Holtec International has promised to pay back public money if it fails to secure a licence for its SMR-160 reactor. The pledge forms part of its formal proposal seeking a share of US Department of Energy (DoE) funding.

The proposal has been submitted by Holtec subsidiary SMR in response to a draft Funding Opportunity Announcement (FOA) announced earlier in the year by DoE. Under the initiative, the DoE intends to fund up two designs for small modular reactors (SMRs) through a cost-shared partnership which will support first-of-a-kind engineering, design certification and licensing. Babcock & Wilcox (B&W), NuScale Nuclear and Westinghouse have also applied for the funding.

Holtec describes the 160 MWe SMR-160 as an “autonomous and environmentally friendly” plant. Each unit occupies less than five acres (just over 2 hectares) of land and can be operated with conventional water or air cooling, making it suitable for sites without access to large volumes of water. Shaw and Areva Inc are also participating in development work on the project.
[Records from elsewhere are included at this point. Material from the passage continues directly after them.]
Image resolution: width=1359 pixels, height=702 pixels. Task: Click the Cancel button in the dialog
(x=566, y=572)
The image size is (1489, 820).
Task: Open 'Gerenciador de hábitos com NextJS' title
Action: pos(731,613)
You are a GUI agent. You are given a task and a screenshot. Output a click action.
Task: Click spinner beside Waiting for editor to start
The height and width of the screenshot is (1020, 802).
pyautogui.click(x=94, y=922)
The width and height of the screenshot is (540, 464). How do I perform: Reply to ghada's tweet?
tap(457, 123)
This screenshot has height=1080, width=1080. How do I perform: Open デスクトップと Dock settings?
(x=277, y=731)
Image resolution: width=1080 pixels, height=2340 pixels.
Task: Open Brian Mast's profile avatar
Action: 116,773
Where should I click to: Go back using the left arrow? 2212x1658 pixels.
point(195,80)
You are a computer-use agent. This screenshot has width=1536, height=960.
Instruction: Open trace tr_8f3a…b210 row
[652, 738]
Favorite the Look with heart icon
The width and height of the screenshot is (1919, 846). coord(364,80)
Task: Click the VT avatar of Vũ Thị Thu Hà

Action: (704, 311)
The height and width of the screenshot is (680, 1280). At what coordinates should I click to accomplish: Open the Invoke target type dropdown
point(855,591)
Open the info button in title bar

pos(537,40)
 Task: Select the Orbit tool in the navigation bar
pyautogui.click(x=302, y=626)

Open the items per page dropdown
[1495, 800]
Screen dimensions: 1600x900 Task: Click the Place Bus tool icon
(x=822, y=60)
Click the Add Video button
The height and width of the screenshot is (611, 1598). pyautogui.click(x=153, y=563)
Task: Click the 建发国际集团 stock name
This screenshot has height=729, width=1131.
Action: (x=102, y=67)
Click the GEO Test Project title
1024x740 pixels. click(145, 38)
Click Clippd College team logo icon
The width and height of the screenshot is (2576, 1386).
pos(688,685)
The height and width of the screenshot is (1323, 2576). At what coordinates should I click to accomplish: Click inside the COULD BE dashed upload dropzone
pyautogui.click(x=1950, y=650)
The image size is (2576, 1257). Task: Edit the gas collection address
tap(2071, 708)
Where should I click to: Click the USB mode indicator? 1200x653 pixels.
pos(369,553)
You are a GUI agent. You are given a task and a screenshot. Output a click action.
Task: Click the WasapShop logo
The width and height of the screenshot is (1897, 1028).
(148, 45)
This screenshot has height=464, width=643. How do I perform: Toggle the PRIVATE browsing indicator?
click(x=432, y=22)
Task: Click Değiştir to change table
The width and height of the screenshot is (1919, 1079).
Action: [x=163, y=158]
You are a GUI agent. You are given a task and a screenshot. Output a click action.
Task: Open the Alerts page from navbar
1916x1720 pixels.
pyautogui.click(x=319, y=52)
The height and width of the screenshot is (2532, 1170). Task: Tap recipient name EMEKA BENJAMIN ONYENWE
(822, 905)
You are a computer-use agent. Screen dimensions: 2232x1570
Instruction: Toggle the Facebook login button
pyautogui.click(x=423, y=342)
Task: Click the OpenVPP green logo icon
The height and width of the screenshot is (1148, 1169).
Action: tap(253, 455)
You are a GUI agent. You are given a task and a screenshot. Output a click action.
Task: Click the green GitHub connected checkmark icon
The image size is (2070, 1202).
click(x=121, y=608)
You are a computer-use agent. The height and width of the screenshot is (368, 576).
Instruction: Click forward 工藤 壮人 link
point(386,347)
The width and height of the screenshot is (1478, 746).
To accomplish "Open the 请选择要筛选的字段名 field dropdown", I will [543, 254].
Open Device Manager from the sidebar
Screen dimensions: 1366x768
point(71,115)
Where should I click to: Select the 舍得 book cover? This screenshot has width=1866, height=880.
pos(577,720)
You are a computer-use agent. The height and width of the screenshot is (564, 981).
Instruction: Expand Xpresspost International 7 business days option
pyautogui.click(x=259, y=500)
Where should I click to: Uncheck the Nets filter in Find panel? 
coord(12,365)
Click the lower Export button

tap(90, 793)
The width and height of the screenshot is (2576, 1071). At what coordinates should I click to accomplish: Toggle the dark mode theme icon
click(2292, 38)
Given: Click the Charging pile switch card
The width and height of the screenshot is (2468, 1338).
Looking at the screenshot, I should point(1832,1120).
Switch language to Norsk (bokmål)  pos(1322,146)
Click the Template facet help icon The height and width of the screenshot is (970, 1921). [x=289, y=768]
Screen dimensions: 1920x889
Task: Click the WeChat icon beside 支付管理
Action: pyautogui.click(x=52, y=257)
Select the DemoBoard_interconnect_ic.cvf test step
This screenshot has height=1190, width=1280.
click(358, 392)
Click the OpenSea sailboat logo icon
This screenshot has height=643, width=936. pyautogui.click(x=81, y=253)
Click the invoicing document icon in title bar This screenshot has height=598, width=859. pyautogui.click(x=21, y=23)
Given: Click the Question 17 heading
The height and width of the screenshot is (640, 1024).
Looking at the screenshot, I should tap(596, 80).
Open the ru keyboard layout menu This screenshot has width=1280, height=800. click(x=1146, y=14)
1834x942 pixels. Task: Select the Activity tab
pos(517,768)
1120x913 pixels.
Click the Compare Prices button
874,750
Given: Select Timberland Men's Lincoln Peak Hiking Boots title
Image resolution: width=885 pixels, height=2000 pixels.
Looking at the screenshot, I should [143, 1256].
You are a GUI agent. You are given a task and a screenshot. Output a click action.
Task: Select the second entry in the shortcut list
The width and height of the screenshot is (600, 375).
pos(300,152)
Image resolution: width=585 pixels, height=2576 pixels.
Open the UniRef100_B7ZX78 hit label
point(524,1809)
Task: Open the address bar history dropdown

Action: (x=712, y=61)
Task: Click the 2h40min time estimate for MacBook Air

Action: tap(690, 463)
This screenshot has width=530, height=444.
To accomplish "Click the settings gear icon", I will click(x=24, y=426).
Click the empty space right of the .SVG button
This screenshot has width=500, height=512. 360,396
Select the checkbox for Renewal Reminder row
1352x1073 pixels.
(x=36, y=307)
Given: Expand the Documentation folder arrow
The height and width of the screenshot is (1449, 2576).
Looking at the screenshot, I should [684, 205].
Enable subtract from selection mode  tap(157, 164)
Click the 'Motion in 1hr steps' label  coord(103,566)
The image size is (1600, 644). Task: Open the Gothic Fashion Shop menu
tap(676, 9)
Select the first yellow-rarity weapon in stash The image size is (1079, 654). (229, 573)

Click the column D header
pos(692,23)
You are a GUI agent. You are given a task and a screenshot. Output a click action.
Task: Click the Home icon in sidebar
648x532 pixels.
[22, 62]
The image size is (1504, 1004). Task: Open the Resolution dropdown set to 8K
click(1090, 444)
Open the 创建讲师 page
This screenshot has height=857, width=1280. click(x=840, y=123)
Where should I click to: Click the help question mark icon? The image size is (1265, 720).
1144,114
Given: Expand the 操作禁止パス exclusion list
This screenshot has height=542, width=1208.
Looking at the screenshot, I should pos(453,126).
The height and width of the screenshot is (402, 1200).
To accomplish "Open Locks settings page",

The first SMR-160 would likely be built at the DoE’s Savannah River site, under a memorandum of agreement signed in March 2012. Similar but separate public-private partnerships were signed by the DoE with Hyperion Power Generation and NuScale Power at the same time.

Money-back offer

Holtec president and CEO Kris Singh has publicly praised the DoE’s grant offer as a “shining example of public-private synergy” and has pledged to deliver if it should win a grant. “For our part, we have informed the DoE that we will refund every dollar of public’s money spent on our staff if we fail to secure the licence for our SMR-160 reactor. We should have no right to American people’s money if we don’t deliver the promised goods,” he said in written comments on the development work.